-------- PROVIDED TEXT

Nasty, Lying, Unhinged Violent Would-be Rapist Drunk to Join Supreme Court. Sheryl Stolberg of the New York Times: "A deeply divided Senate voted on Saturday to confirm Judge Brett M. Kavanaugh to the Supreme Court, delivering a victory to President Trump and ending a rancorous Washington battle that began as a debate over ideology and jurisprudence and concluded with questions of sexual misconduct. The vote, 50 to 48, was interrupted repeatedly by protesters, with the Capitol Police dragging screaming demonstrators out of the gallery as the senators sat somberly at their wooden desks in the chamber below.... The final tally fell almost entirely along party lines, with Senator Lisa Murkowski of Alaska -- the lone Republican to break with her party -- recorded as 'present' instead of 'no' as a gesture to a colleague, Senator Steve Daines of Montana, who was attending his daughter's wedding and would have voted 'yes.' Senator Joe Manchin III of West Virginia was the lone Democrat to support Judge Kavanaugh." (Also linked yesterday afternoon.) ...

     ... Update: Powerful Old White Men Fall All Over Themselves to Sign up Nasty, Lying, Unhinged Violent Would-be Rapist Drunk. "[Kavanaugh] was promptly sworn in by both Chief Justice John G. Roberts Jr. and the retired Justice Anthony M. Kennedy -- the court's longtime swing vote, whom he will replace -- in a private ceremony." ...

... Philip Rucker of the Washington Post: "President Trump predicted Saturday that Sen. Lisa Murkowski (R-Alaska) 'will never recover' politically for her vote against Supreme Court nominee Brett M. Kavanaugh as he celebrated his nominee's ascension following an extraordinarily brutal confirmation process.... 'I think she will never recover from this,' Trump said. 'I think the people from Alaska will never forgive her for what she did.'... He singled out Sen. Susan Collins (R-Maine) for praise.... 'I think what Susan Collins did for herself was incredibly positive,' Trump said. 'It showed her to be an honorable, incredible woman. I think she's got a level of respect that's unbelievable. I really mean it.' Trump called The Post from the White House residence on Saturday afternoon, shortly before the Senate held its final vote and before he jetted to Kansas for an evening campaign rally, where he was looking to take a victory lap." ...

     ... Mrs. McCrabbie: As Trump likes to say when he has no idea what he's talking about, "We'll see." His point of course is that there's a price to pay for integrity. ...

----------------

**WRITTEN TASK:**
Please decide whether each statement below agrees with the Kavanaugh confirmation text above, answering yes or no and quoting the words from the text that settle it.
1. The Senate vote confirming Kavanaugh was 50 to 48.
2. Senator Lisa Murkowski was recorded as voting "no."
3. Kavanaugh was sworn in by Chief Justice John G. Roberts Jr. alone.

-------- INFORMATION SHOWN

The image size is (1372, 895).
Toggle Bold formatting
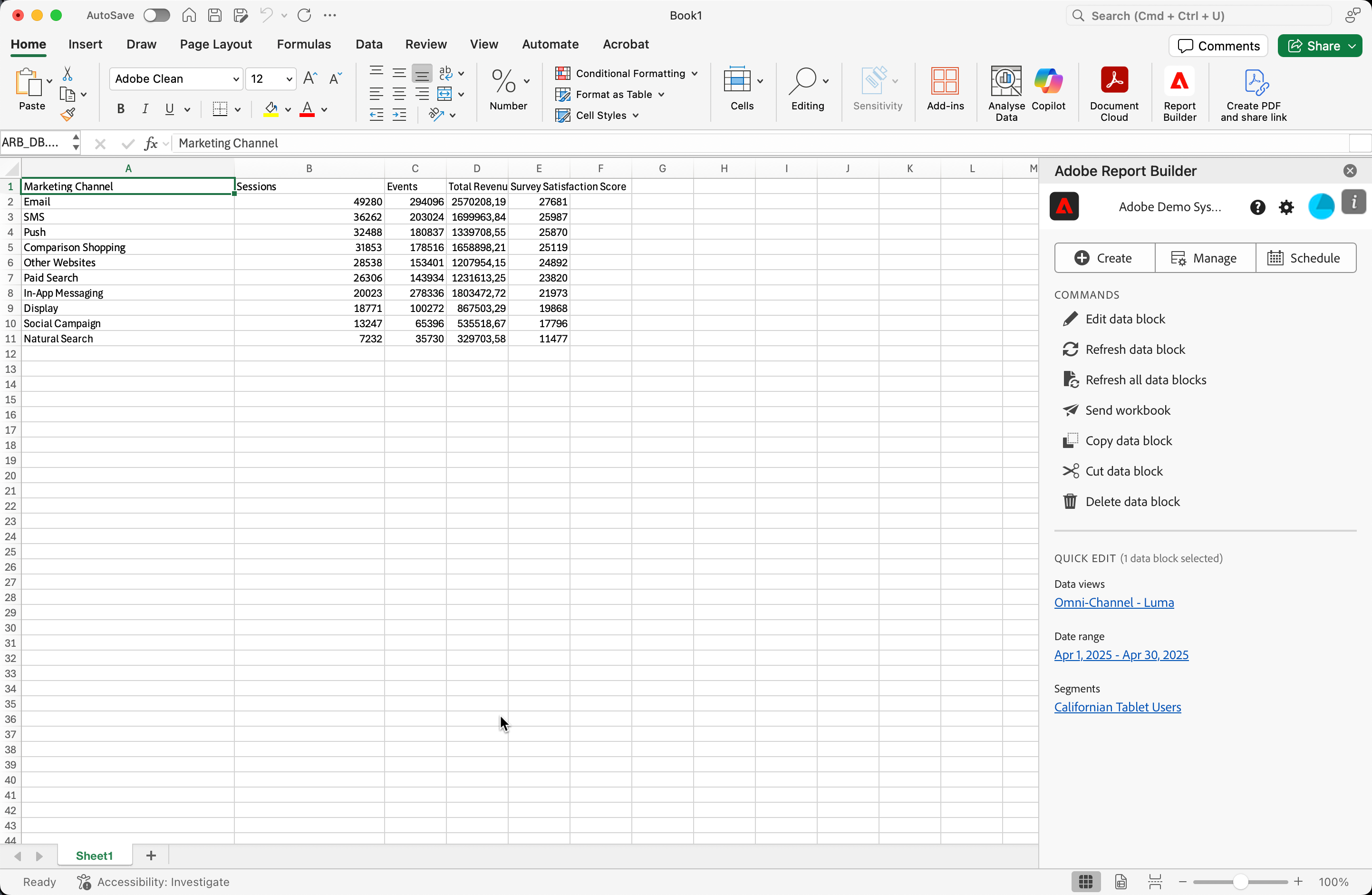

----------------

**SOLUTION TO THE PROBLEM:**
1. Yes: "The vote, 50 to 48"
2. No: "recorded as 'present' instead of 'no'"
3. No: "sworn in by both Chief Justice John G. Roberts Jr. and the retired Justice Anthony M. Kennedy"